#### [WHAT YOU ARE ASKED TO DO]
Retype the lines word for word, starting at the line that contains "This screenshot has width=843, height=1499." and ending at the line that contains "center [86, 36].".
===== INFORMATION SHOWN =====
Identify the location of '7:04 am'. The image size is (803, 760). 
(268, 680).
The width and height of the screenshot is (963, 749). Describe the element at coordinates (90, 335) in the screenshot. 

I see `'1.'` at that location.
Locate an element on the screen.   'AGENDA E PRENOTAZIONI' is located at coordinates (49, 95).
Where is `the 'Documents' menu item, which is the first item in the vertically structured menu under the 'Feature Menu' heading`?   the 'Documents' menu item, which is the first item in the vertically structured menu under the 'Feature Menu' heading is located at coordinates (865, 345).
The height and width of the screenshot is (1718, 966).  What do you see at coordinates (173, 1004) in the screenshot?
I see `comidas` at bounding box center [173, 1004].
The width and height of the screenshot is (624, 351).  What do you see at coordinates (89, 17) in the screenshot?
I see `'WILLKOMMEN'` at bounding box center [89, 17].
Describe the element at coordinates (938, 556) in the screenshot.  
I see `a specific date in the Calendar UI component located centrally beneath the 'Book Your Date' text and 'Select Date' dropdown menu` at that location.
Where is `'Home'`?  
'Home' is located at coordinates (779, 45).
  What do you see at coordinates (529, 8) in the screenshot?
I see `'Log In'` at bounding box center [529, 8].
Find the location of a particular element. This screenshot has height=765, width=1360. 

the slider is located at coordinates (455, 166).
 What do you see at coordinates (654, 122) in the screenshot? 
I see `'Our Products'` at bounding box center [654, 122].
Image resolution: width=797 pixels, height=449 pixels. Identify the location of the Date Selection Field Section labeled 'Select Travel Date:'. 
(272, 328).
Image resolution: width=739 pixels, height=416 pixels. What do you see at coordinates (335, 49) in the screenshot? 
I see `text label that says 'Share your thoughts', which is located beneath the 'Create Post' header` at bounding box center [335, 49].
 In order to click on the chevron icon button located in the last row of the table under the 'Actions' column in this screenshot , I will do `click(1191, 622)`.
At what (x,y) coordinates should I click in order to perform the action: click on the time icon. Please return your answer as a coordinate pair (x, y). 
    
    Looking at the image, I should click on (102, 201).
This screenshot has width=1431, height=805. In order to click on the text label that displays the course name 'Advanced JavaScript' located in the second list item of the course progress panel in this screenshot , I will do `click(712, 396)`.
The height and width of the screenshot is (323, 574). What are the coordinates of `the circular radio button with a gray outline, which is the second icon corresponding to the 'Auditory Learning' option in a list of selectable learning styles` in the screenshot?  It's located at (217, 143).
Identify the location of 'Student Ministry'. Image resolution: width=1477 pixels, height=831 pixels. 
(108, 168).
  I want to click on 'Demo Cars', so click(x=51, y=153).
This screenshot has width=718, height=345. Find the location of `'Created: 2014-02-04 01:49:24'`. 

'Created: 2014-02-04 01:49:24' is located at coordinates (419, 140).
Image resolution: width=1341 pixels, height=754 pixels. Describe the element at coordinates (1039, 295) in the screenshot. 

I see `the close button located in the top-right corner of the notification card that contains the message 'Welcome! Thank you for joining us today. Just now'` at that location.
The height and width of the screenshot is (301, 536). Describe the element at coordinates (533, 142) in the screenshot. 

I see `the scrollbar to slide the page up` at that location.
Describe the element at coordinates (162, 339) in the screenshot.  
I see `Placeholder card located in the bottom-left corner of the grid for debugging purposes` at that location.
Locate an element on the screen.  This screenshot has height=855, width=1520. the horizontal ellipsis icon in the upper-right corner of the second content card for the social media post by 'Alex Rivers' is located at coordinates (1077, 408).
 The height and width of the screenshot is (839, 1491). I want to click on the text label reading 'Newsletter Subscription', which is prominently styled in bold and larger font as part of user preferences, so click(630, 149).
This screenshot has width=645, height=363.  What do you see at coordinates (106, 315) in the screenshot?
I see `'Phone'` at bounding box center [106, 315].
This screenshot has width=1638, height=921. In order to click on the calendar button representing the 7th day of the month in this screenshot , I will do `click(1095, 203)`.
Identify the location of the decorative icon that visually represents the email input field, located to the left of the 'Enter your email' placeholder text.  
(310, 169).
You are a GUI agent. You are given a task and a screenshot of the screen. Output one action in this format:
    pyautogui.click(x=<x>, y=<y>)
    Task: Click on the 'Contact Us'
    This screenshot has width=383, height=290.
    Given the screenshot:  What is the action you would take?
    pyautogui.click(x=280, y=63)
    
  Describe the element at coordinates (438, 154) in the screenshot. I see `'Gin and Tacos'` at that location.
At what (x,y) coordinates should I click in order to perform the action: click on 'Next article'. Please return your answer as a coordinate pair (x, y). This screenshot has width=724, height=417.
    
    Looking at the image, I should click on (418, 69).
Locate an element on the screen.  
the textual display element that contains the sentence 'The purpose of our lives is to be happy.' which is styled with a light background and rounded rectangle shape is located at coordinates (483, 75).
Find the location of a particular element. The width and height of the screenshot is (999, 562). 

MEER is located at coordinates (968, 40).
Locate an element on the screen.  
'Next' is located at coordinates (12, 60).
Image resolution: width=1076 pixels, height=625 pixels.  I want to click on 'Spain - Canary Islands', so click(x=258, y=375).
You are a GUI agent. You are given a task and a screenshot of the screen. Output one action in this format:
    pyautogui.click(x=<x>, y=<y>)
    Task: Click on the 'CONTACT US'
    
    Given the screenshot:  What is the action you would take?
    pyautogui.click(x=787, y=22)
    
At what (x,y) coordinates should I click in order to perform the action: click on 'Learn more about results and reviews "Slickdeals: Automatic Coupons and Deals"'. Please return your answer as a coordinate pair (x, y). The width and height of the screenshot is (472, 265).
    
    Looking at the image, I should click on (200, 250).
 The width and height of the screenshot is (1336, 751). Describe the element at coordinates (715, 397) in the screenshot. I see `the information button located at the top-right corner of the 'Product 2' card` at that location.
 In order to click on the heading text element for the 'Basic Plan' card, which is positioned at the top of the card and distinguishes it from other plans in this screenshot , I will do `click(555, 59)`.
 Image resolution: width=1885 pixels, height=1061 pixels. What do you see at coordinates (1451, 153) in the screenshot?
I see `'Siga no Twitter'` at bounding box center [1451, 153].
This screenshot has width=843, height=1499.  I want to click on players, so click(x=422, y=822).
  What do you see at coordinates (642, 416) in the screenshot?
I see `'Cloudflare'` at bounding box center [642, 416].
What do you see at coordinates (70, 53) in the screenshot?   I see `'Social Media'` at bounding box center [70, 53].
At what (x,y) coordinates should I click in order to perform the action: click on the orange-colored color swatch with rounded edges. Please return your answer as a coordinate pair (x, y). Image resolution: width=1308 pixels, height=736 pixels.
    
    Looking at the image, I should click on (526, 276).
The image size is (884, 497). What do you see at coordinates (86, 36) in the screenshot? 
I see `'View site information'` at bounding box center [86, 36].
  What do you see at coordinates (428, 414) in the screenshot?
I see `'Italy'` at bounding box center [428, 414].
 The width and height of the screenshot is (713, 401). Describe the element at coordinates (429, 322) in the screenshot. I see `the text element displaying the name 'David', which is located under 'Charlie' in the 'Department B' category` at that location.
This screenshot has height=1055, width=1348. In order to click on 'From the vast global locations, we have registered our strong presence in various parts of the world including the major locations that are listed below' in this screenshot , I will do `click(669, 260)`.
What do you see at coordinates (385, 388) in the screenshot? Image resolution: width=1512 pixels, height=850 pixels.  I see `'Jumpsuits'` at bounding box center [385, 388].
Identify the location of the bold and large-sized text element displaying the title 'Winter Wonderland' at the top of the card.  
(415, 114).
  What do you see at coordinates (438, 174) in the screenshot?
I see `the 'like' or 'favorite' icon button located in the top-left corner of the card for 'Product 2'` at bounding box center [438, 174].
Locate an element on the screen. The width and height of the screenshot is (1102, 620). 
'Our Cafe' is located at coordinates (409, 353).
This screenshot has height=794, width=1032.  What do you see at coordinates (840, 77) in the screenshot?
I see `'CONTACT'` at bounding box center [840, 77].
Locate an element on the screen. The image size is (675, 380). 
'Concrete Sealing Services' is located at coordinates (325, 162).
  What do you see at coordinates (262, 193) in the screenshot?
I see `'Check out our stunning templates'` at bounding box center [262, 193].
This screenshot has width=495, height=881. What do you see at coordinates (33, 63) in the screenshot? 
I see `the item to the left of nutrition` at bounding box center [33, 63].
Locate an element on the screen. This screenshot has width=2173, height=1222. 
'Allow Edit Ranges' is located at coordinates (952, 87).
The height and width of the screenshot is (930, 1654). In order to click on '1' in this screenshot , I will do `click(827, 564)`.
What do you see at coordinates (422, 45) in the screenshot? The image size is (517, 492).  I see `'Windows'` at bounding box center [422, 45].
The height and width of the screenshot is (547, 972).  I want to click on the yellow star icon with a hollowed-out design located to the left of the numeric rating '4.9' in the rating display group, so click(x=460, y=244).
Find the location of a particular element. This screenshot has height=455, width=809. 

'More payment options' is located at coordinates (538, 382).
=====
#### [PROBLEM SOLUTION]
This screenshot has width=843, height=1499.  I want to click on players, so click(x=422, y=822).
  What do you see at coordinates (642, 416) in the screenshot?
I see `'Cloudflare'` at bounding box center [642, 416].
What do you see at coordinates (70, 53) in the screenshot?   I see `'Social Media'` at bounding box center [70, 53].
At what (x,y) coordinates should I click in order to perform the action: click on the orange-colored color swatch with rounded edges. Please return your answer as a coordinate pair (x, y). Image resolution: width=1308 pixels, height=736 pixels.
    
    Looking at the image, I should click on (526, 276).
The image size is (884, 497). What do you see at coordinates (86, 36) in the screenshot? 
I see `'View site information'` at bounding box center [86, 36].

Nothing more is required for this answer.